[Dataset entries]
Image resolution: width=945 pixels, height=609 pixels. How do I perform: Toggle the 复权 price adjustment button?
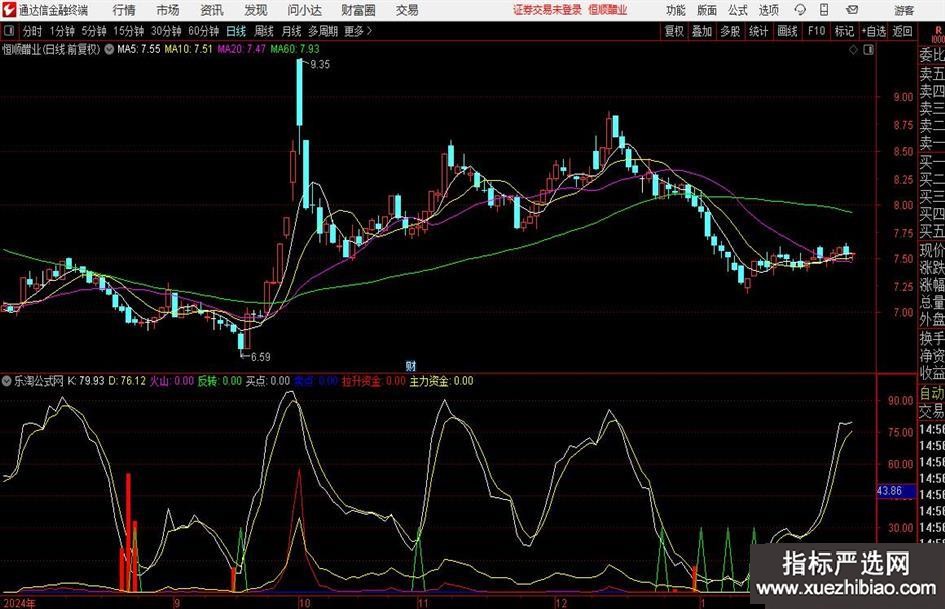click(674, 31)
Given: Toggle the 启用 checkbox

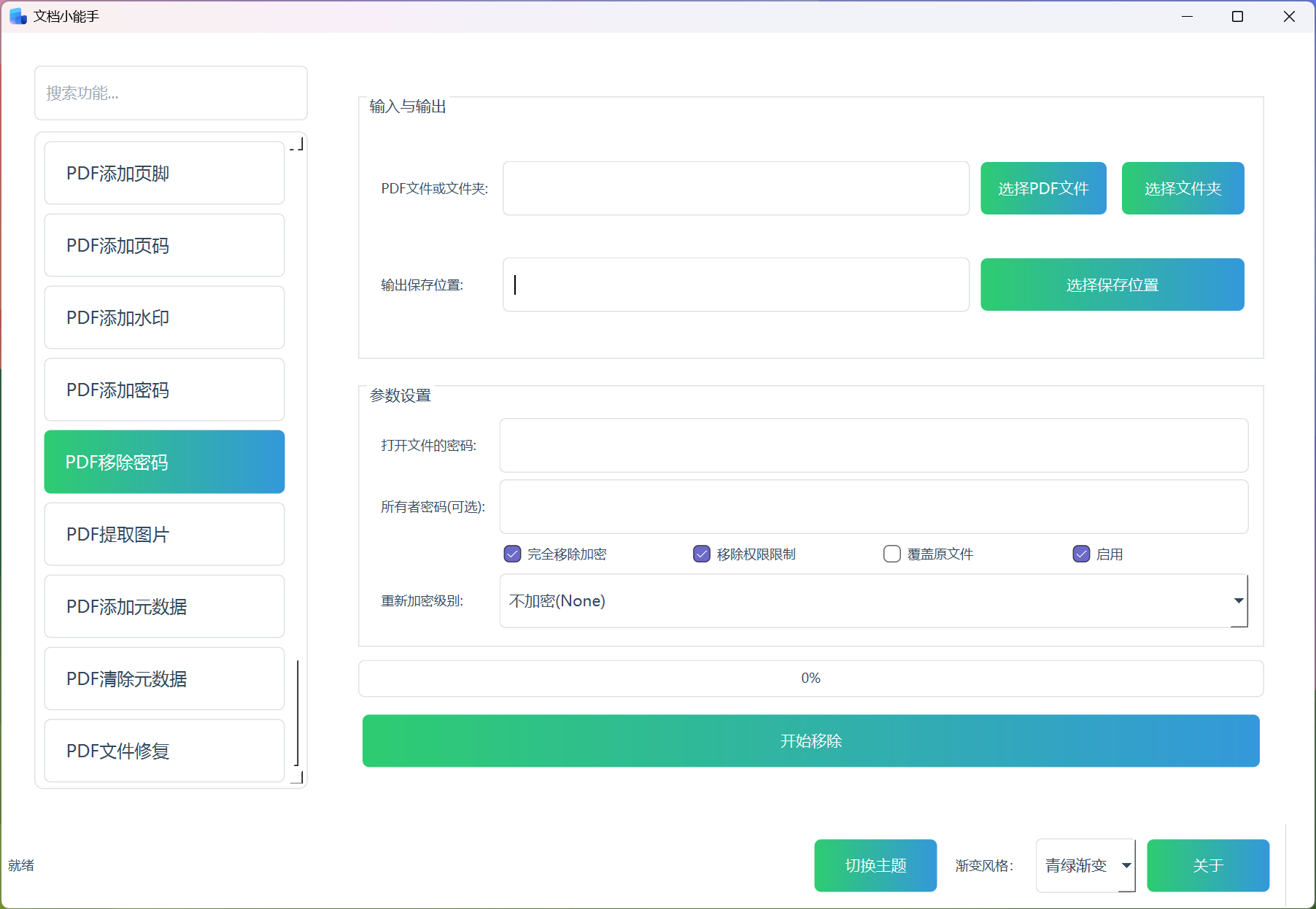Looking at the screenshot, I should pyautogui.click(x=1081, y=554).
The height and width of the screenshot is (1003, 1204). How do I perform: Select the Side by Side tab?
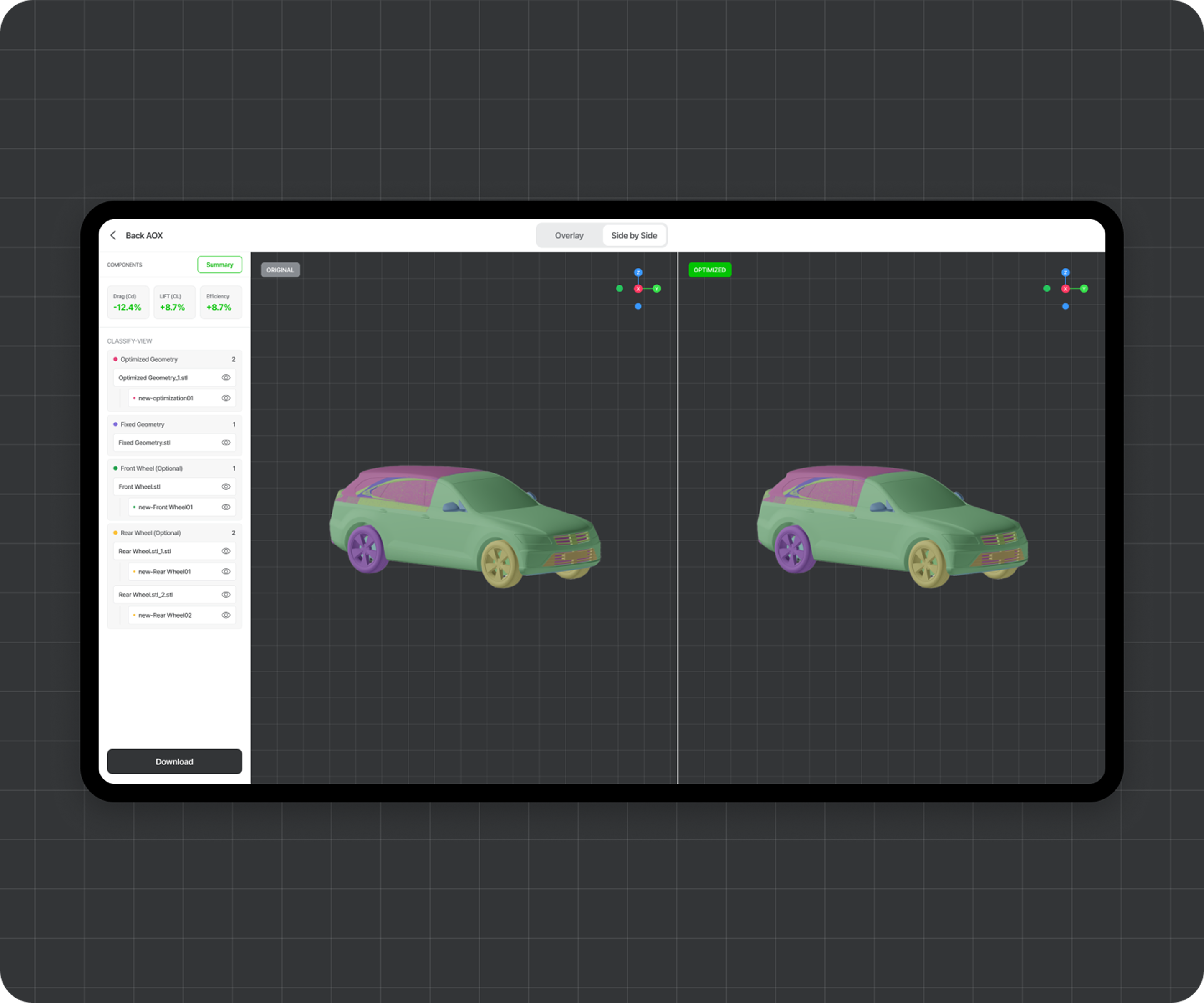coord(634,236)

# GOAL OF THE EXERCISE:
Could you repeat all of the entries exactly, without any of the images?

# SOLVED EXERCISE:
Image resolution: width=945 pixels, height=609 pixels. How do I perform: Toggle the 复权 price adjustment button?
click(674, 31)
Given: Toggle the 启用 checkbox

Looking at the screenshot, I should pyautogui.click(x=1081, y=554).
The height and width of the screenshot is (1003, 1204). How do I perform: Select the Side by Side tab?
coord(634,236)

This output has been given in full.